What to do:
• 1. Reproduce word for word the part of the forum thread that opens with the words containing "## YangMuye" and closes with "it's a possibility.".
• 2. For each statement about the forum thread, answer yes or no and quote the words from the thread that decide it: (a) Jerry Chan believes 芒果 is a typo. (b) Rikkify describes the expression as a common saying in Mainland China. (c) indigoduck says that searching the phrase on Google leads to it on Baidu.
• 3. Shorten the paragraph of the forum thread that begins "芒果 is likely a typo" while keeping its main facts.

Source excerpt:
——————

# 是个受



## xiaolijie

Hi, 

Can someone please tell me what 受 in the sentence below means? 
(and also whether 芒果 here is a typo? )

芒果我不给你点颜色看看，你就不知道自己是个受了！！ 

Thank you!


----------



## Jerry Chan

是个受 doesn't make sense. Where did you see this?

But I don't think 芒果 (mango) is a typo. My guess is that this conversion is between fruits.


----------



## Rikkify

> 是个受 doesn't make sense. Where did you see this?


It's more of a common saying in Mainland China, indicating the annoyance of the speaker toward the recipient. 

芒果 is likely a typo for "如果", and I would interpret the sentence as "_If I don't show you what I got, you won't know what a pain in the ass you are!_"


----------



## YangMuye

芒果 is the username/id/nickname of someone.
As for 受, please see this.


----------



## Rikkify

LOL I highly doubt the context was a reference to a gay couple fighting to decide on who would be the "top" and "bottom", but it's a possibility.


----------



## indigoduck

Jerry Chan said:


> 是个受 doesn't make sense. Where did you see this?
> 
> But I don't think 芒果 (mango) is a typo. My guess is that this conversion is between fruits.


 
He probably saw it on Baidu.  

Google this phrase and you'll see it in Baidu.  But the post and its replies makes no sense.


----------



## indigoduck

YangMuye said:


> 芒果 is the username/id/nickname of someone.
> As for 受, please see this.


 
I still don't understand this.

Where did this word come from ?  What is the cultural context in China ?

——————

Data section:

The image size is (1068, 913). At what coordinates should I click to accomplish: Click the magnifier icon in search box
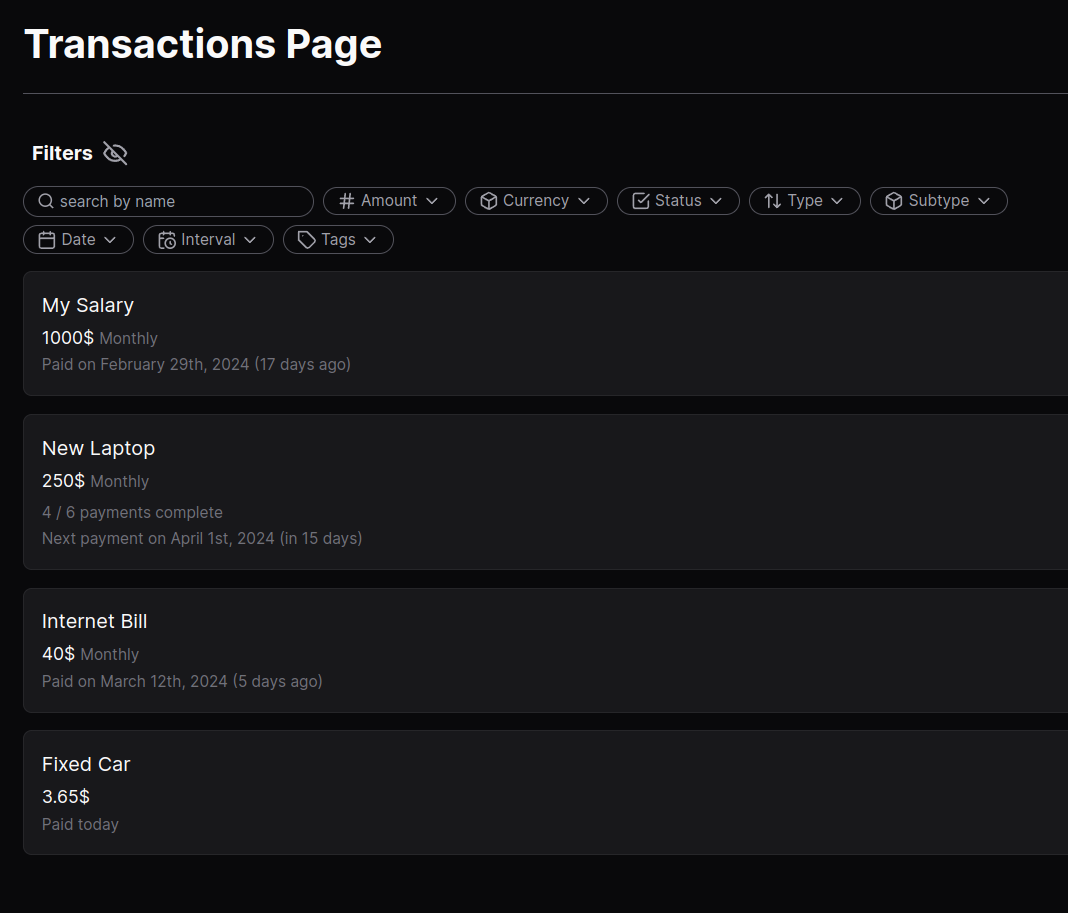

——————

Results by task:
• 1.
## YangMuye

芒果 is the username/id/nickname of someone.
As for 受, please see this.


----------



## Rikkify

LOL I highly doubt the context was a reference to a gay couple fighting to decide on who would be the "top" and "bottom", but it's a possibility.

• 2.
(a) No: "But I don't think 芒果 (mango) is a typo."
(b) Yes: "It's more of a common saying in Mainland China"
(c) Yes: "Google this phrase and you'll see it in Baidu."

• 3. 芒果 is probably a mistyped "如果"; read that way, the sentence means "If I don't show you what I got, you won't know what a pain in the ass you are!"